## Document excerpt
....

ALISON STEWART, host:

Wikipedia describes itself as the "free encyclopedia that anyone can edit." And they really mean it when they say anyone. I could log on right now and change the Wikipedia entry for the Bryant Park Project to say the show is the number one rated show in the country. I'm not saying that I would do that. I'm just saying I could do that...

RACHEL MARTIN, host:

For example. Also - and you know what? With this much openness, the site has become a battleground for people who want to get their voices heard. So it's not really a surprise that some of the most-edited pages right now are those belonging to the presidential candidates.

STEWART: But if you think you're making those changes to Barack Obama, Hillary Clinton or John McCain's pages without anyone really noticing what you're up to, better think again about that. There's a group of editors out there who have appointed themselves the unofficial protectors of these pages, not for political reasons, but to simply to the right thing. Kind of wiki-cops.

(Soundbite of song "Bad Boys")

INNER CIRCLE: (Singing) Bad Boys, Bad Boys, What you gonna do? What you gonna do when they come for you? Bad Boys, Bad Boys, What you gonna do? What you gonna do when they come for you?

....

## Records
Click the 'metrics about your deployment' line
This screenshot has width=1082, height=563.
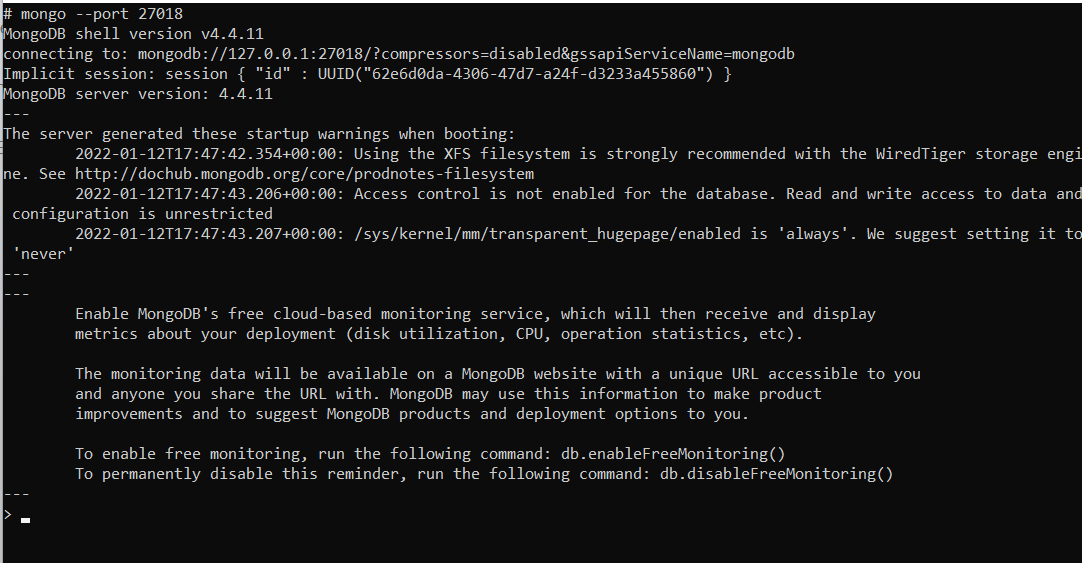coord(439,334)
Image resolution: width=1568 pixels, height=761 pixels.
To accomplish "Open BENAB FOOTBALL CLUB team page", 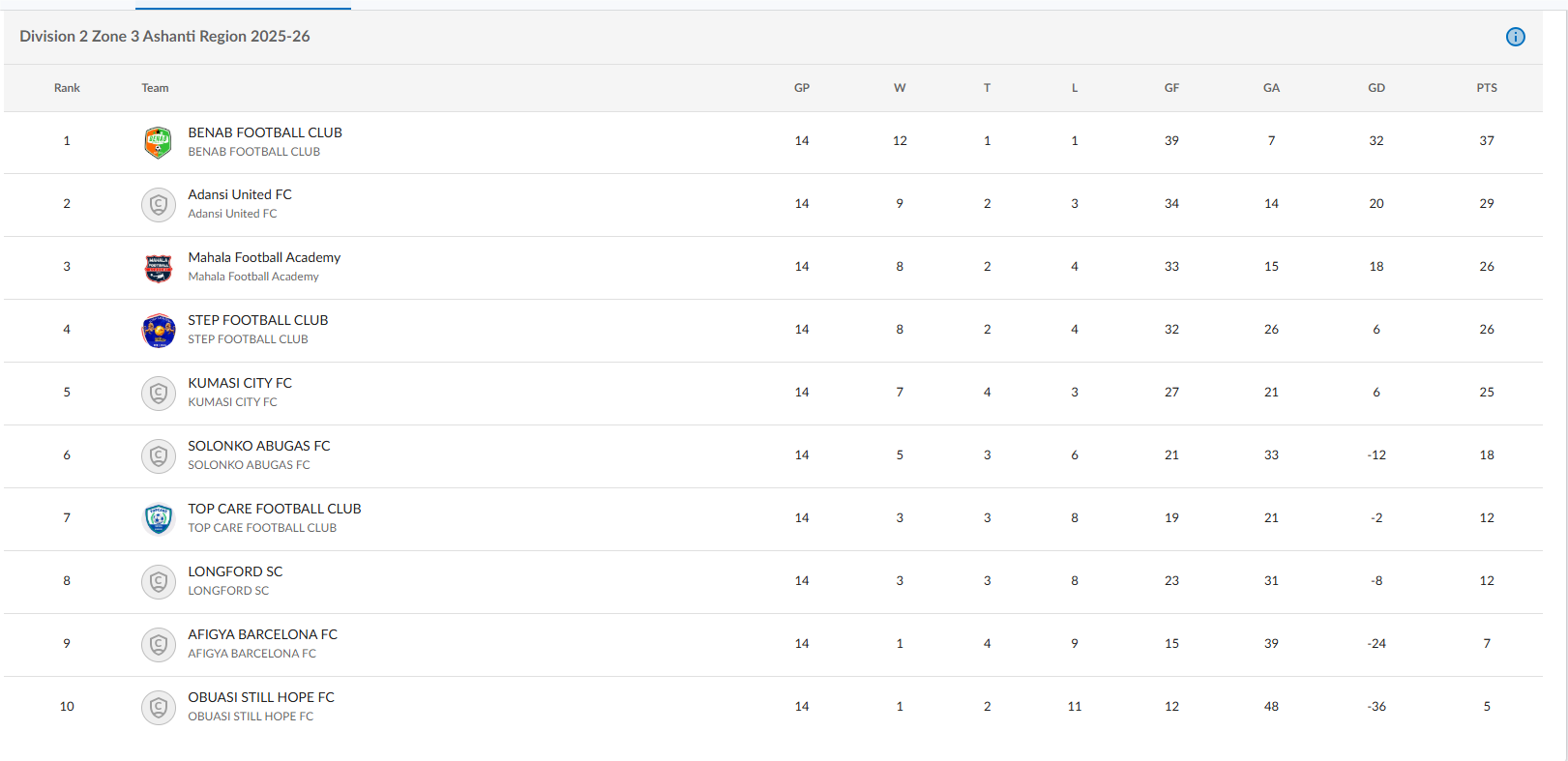I will tap(264, 132).
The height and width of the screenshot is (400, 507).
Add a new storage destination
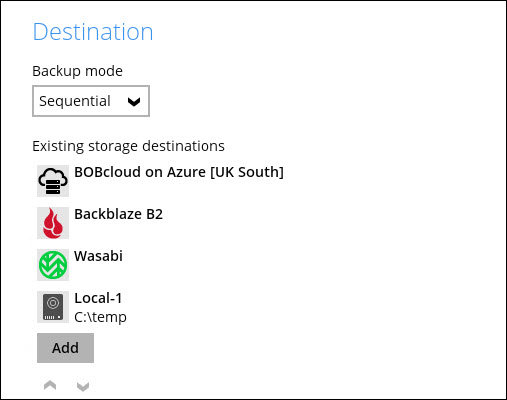65,348
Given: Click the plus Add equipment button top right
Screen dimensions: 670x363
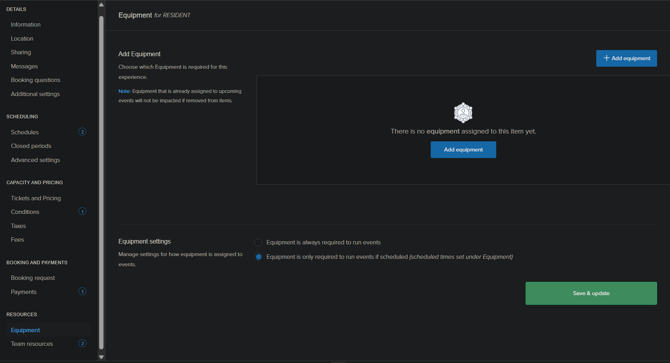Looking at the screenshot, I should 626,58.
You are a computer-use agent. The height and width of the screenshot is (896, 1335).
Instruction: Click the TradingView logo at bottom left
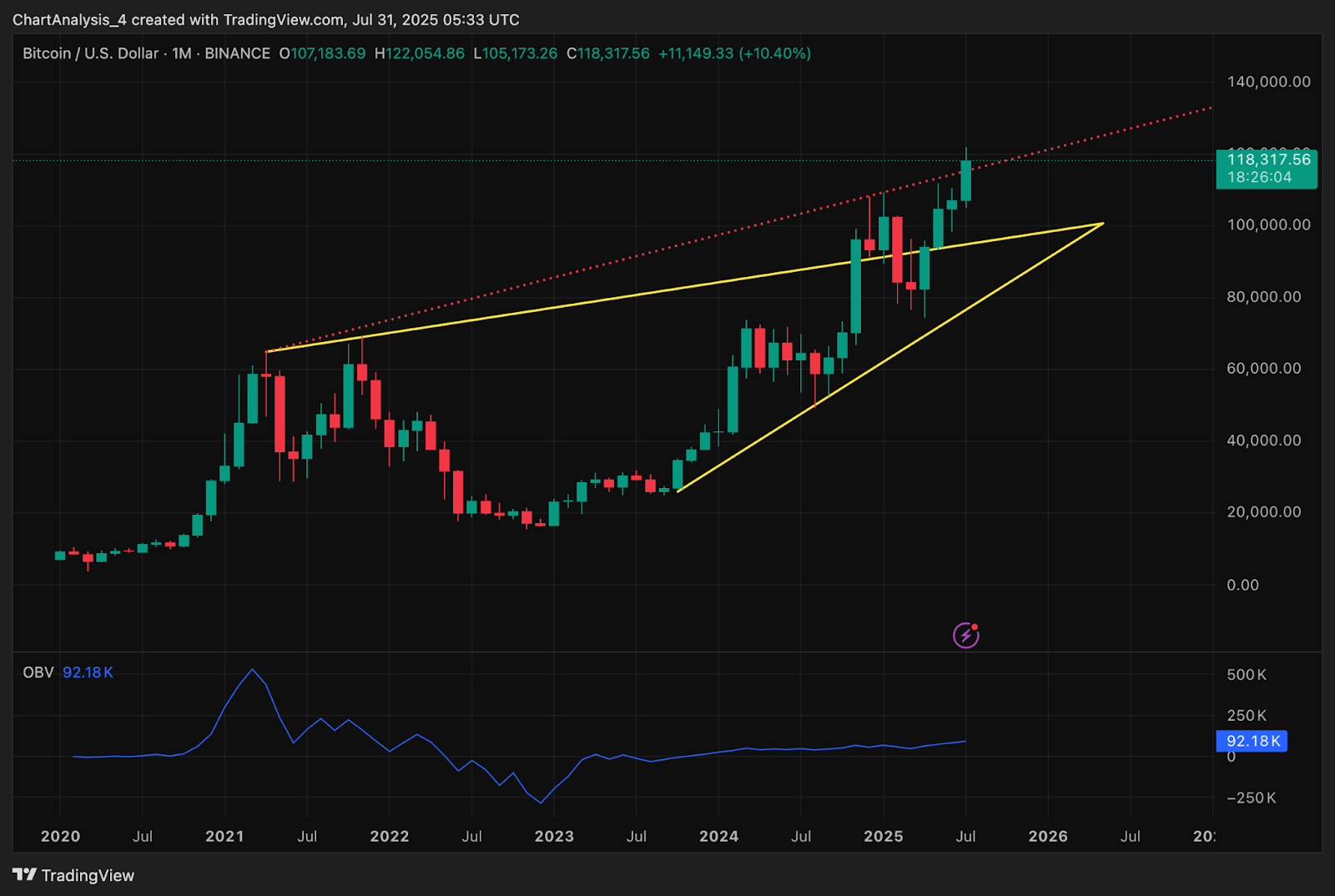click(x=25, y=874)
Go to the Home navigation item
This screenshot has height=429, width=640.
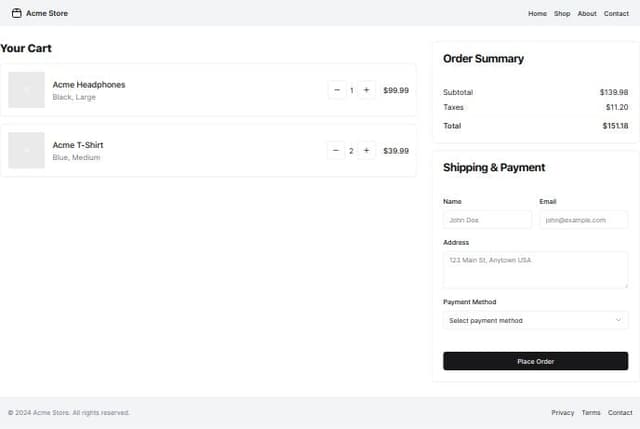click(x=537, y=14)
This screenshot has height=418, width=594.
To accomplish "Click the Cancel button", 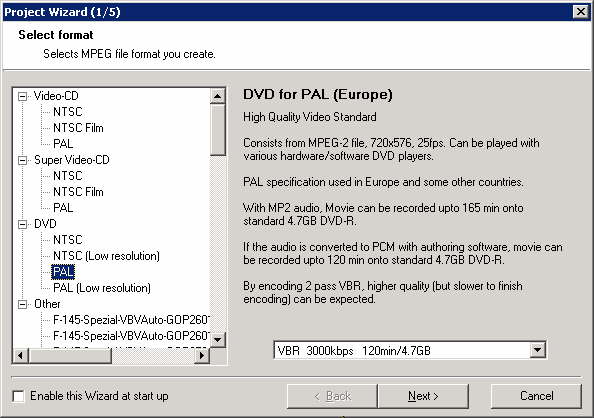I will [x=536, y=396].
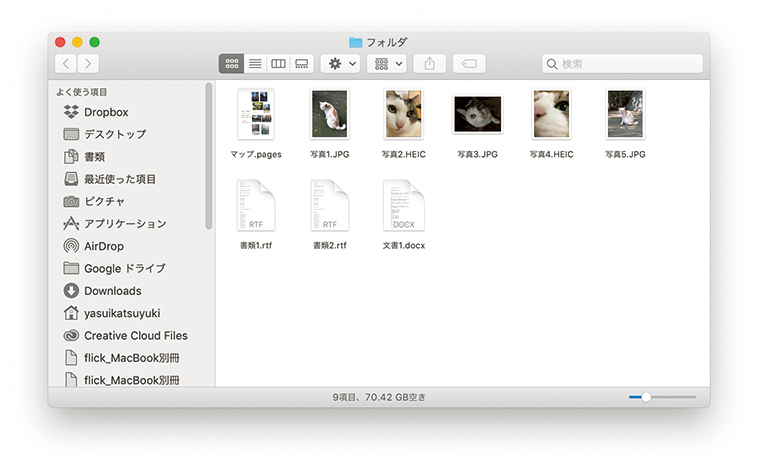Click the forward navigation arrow
Image resolution: width=758 pixels, height=471 pixels.
[x=88, y=63]
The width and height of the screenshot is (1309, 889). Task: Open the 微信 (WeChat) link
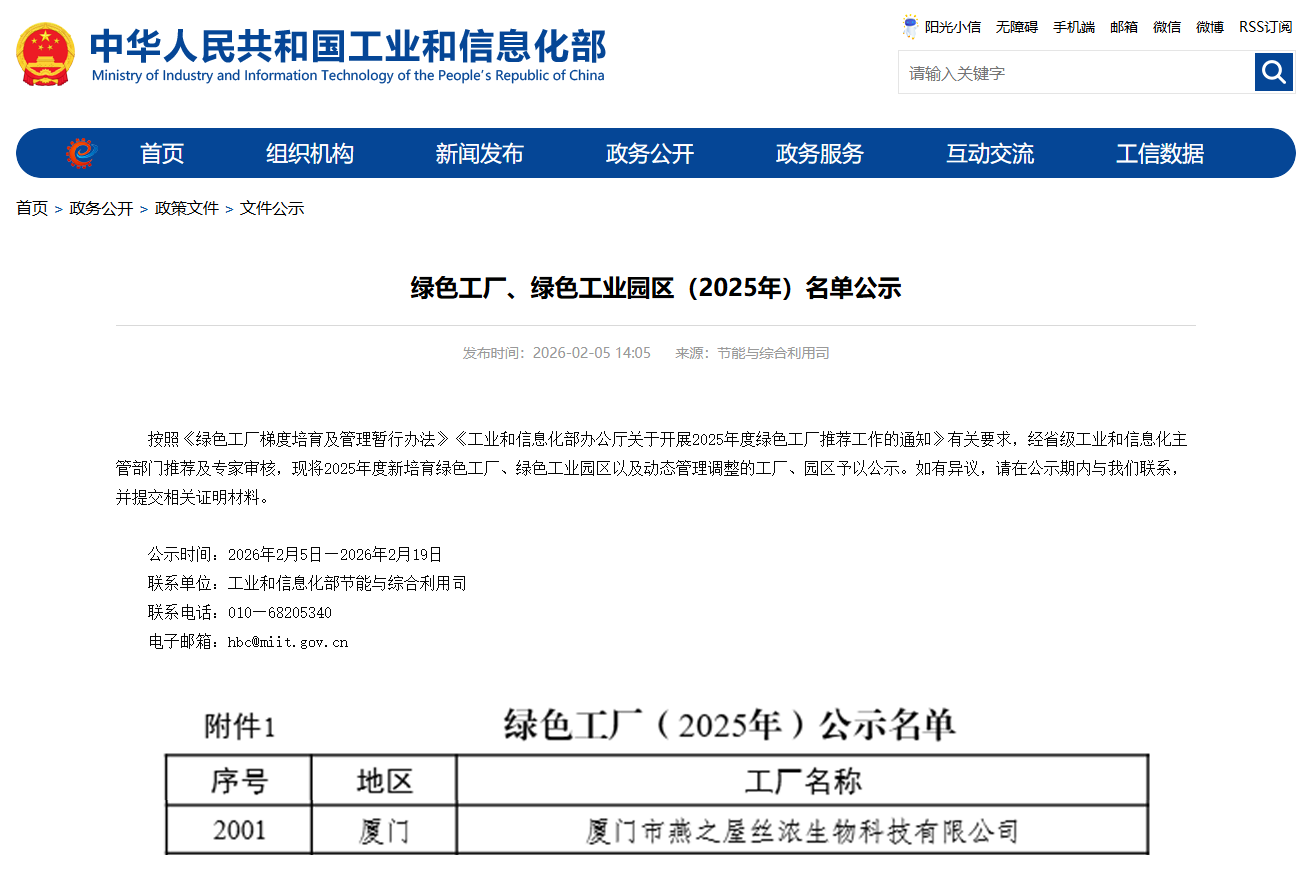point(1166,27)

....

## To do
Please pick up the radio transcript about Wikipedia's volunteer editors after its last line and keep it going.

## Exercise result
STEWART: Now, they don't have administrative rights to shut down the pages, but they are surfing them constantly on the lookout for changes they think are inaccurate or inappropriate, or if anybody is wearing one of those T-shirts without sleeves while doing it.

(Soundbite of laughter)

MARTIN: Two of these unofficial lead editors joining us now on the line. Jonathan Schilling, who's been working on Hillary Clinton's page for about three years now, and Tina Vozick has been on Barack-watch for about two. Hey, guys. Thanks for joining us.

Ms. TINA VOZICK (Editor, Wikipedia): Hi.

Mr. JONATHAN SCHILLING (Editor, Wikipedia): Thank you.

MARTIN: Hey, Jonathan. We're going to start with you. Changes being made all the time to these pages. Every couple minutes. How in the world do you keep up with it all?

Mr. SCHILLING: Well, some of them, Wikipedia has robots that go around and get rid of. Like, if you put an obscenity in on the Hillary Clinton page, which happens all the time, people like me don't even have to worry about that. There are robots that go around and just automatically revert it to the previous state.

MARTIN: Robots?

Mr. SHILLING: Like, someone blanks the whole pages and puts in "Hillary Clinton is a communist and she'll ruin America," the same thing happens. But if there are less, you know, less obvious transgressions against the page, things putting in slanted political statements or people putting in things that aren't true or whatever, that's where editors like me, who have the page on their watch list, come in.

MARTIN: So how often do those changes happen that require a more nuanced, analytical look at it? That actually requires you to sit and think?

Mr. SCHILLING: It varies over time, but certainly, during this heated political campaign, especially this year, it's been very - it's been pretty intense at times.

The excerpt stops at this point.